---------- Text provided
Luckily, your standard library should proive an atan2() function that takes vx and vy seperately as parameters, and returns you an angle between 0° and 360°, or -180° and +180° degrees. It will also deal with the special case where vx=0, which would result in a division by zero if you were not careful.
See http://www.arctangent.net/atan.html or just search for "arctangent".
Edit: I've used degrees in my post for clarity, but Java and many other languages/libraries work in radians where 180° = π.
You can also just add vx and vy to the triangle's points to make it move in the "forward" direction, but make sure that the vector is normalized (vx² + vy² = 1), else the speed will depend on your triangle's size.
#Mark:
I've tried writing a primer on vectors, coordinates, points and angles in this answer box twice, but changed my mind on both occasions because it would take too long and I'm sure there are many tutorials out there explaining stuff better than I ever can.
Your centroid and "tip" coordinates are not vectors; that is to say, there is nothing to be gained from thinking of them as vectors.
The vector you want, vForward = pTip - pCentroid, can be calculated by subtracting the coordinates of the "tip" corner from the centroid point. The atan2() of this vector, i.e. atan2(tipY-centY, tipX-centX), gives you the angle your triangle is "facing".
As for what it's relative to, it doesn't matter. Your library will probably use the convention that the increasing X axis (---> the right/east direction on presumably all the 2D graphs you've seen) is 0° or 0π. The increasing Y (top, north) direction will correspond to 90° or (1/2)π.
It seems to me that you need to store the rotation angle of the triangle and possibly it's current speed.
x' = x + speed * cos(angle)
y' = y + speed * sin(angle)
Note that angle is in radians, not degrees!
Radians = Degrees * RadiansInACircle / DegreesInACircle
RadiansInACircle = 2 * Pi
DegressInACircle = 360
For the locations of the vertices, each is located at a certain distance and angle from the center. Add the current rotation angle before doing this calculation. It's the same math as for figuring the movement.
Here's some more:
Vectors represent displacement. Displacement, translation, movement or whatever you want to call it, is meaningless without a starting point, that's why I referred to the "forward" vector above as "from the centroid," and that's why the "centroid vector," the vector with the x/y components of the centroid point doesn't make sense. Those components give you the displacement of the centroid point from the origin. In other words, pOrigin + vCentroid = pCentroid. If you start from the 0 point, then add a vector representing the centroid point's displacement, you get the centroid point.
Note that:
vector + vector = vector
(addition of two displacements gives you a third, different displacement)
point + vector = point
(moving/displacing a point gives you another point)
point + point = ???
(adding two points doesn't make sense; however:)
point - point = vector
(the difference of two points is the displacement between them)
--------------------
---------- The data
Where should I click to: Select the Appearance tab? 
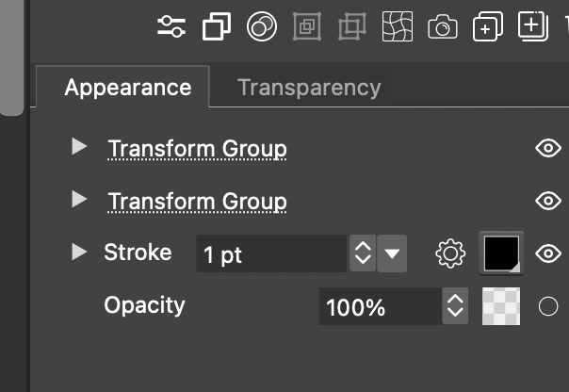(x=127, y=88)
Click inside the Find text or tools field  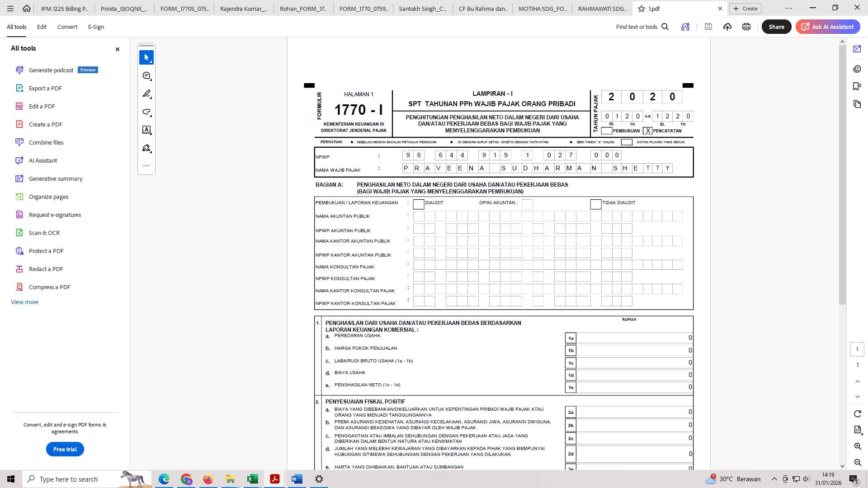pyautogui.click(x=637, y=27)
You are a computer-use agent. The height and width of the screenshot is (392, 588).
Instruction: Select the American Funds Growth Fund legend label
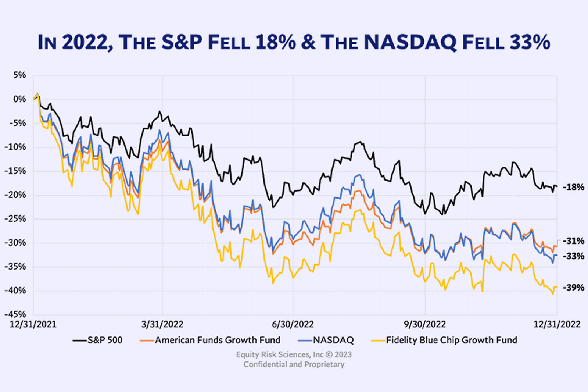(x=218, y=340)
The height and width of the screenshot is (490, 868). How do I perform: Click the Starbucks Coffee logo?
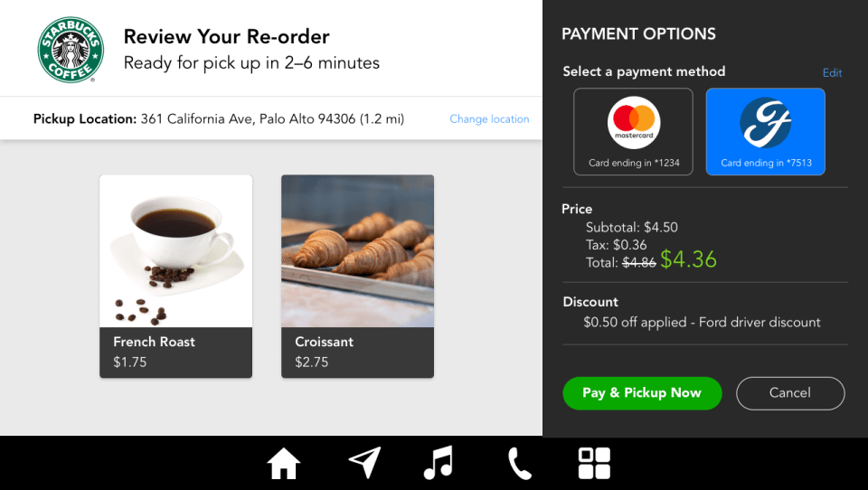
--------------------
**Tasks for this exercise**
[1] Identify each line of the records that contains the string "Select", and copy those lines. Case counts.
[2] Extend the forum text on vectors and angles, picking up after its final line.
The forum text and the records are unrelated to each other.

**Results for each task**
[1]
Where should I click to: Select the Appearance tab? 
Instruction: Select the American Funds Growth Fund legend label

[2]
Now, these displacements can be thought of in (at least) two different ways. The one you're already familiar with is the rectangular (x, y) system, where the two components of a vector represent the displacement in the x and y directions, respectively. However, you can also use polar coordinates, (r, Θ). Here, Θ represents the direction of the displacement (in angles relative to an arbitary zero angle) and r, the distance.
Take the (1, 1) vector, for example. It represents a movement one unit to the right and one unit upwards in the coordinate system we're all used to seeing. The polar equivalent of this vector would be (1.414, 45°); the same movement, but represented as a "displacement of 1.414 units in the 45°-angle direction. (Again, using a convenient polar coordinate system where the East direction is 0° and angles increase counter-clockwise.)
The relationship between polar and rectangular coordinates are:
Θ = atan2(y, x)
r = sqrt(x²+y²) (now do you see where the right triangle comes in?)
and conversely,
x = r * cos(Θ)
y = r * sin(Θ)
Now, since a line segment drawn from your triangle's centroid to the "tip" corner would represent the direction your triangle is "facing," if we were to obtain a vector parallel to that line (e.g. vForward = pTip - pCentroid), that vector's Θ-coordinate would correspond to the angle that your triangle is facing.
Take the (1, 1) vector again. If this was vForward, then that would have meant that your "tip" point's x and y coordinates were both 1 more than those of your centroid. Let's say the centroid is on (10, 10). That puts the "tip" corner over at (11, 11). (Remember, pTip = pCentroid + vForward by adding "+ pCentroid" to both sides of the previous equation.) Now in which direction is this triangle facing? 45°, right? That's the Θ-coordinate of our (1, 1) vector!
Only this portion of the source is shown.